• Working data

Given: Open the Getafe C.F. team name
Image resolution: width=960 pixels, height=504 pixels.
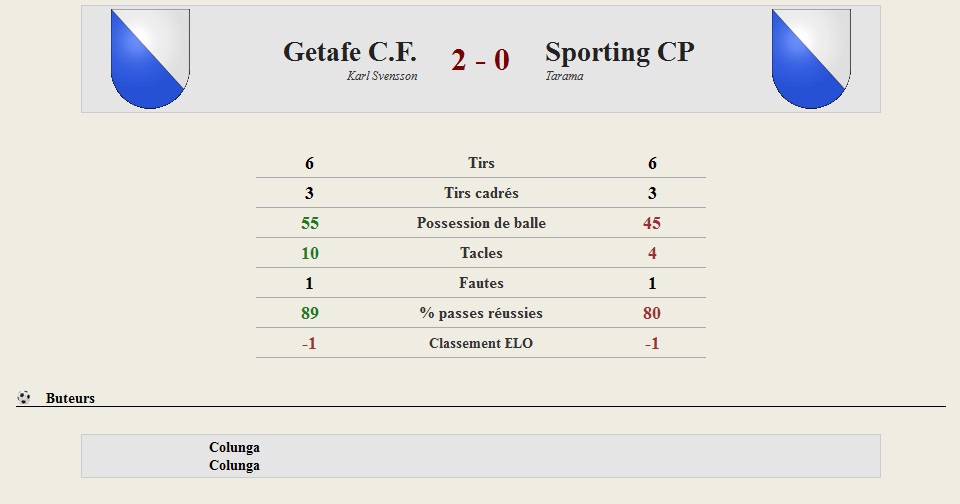Looking at the screenshot, I should pyautogui.click(x=350, y=52).
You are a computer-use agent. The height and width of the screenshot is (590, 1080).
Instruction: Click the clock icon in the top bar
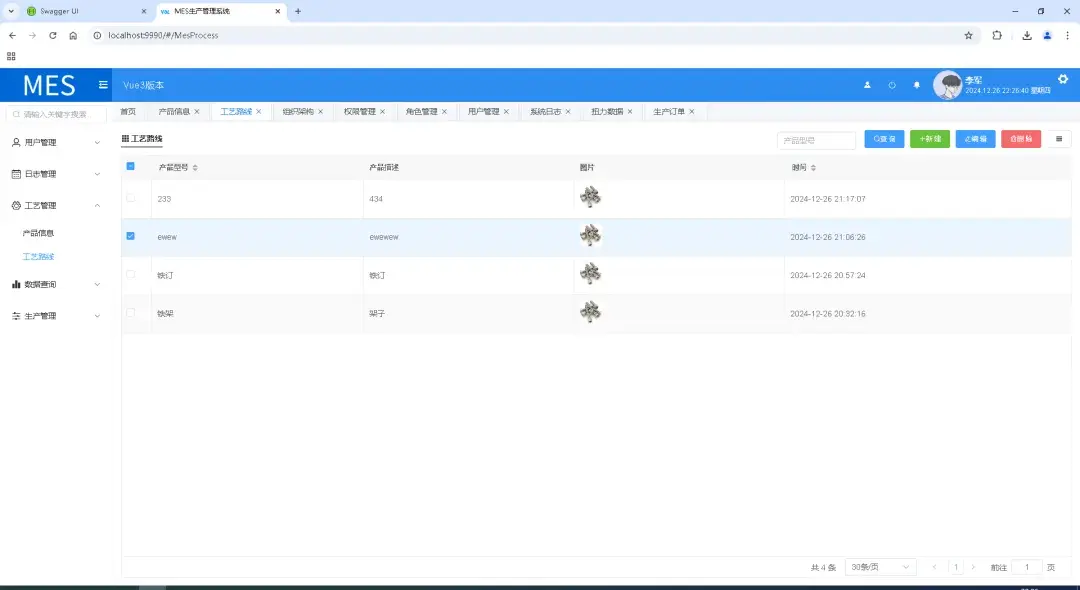click(x=891, y=85)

• Exercise description
Please give an exact copy of the lines from the line containing "Image resolution: width=960" through the end of the records above, pictures excluded.

• Exercise output
Image resolution: width=960 pixels, height=504 pixels.
Looking at the screenshot, I should pyautogui.click(x=350, y=52).
You are a computer-use agent. The height and width of the screenshot is (590, 1080).
Instruction: Click the clock icon in the top bar
click(x=891, y=85)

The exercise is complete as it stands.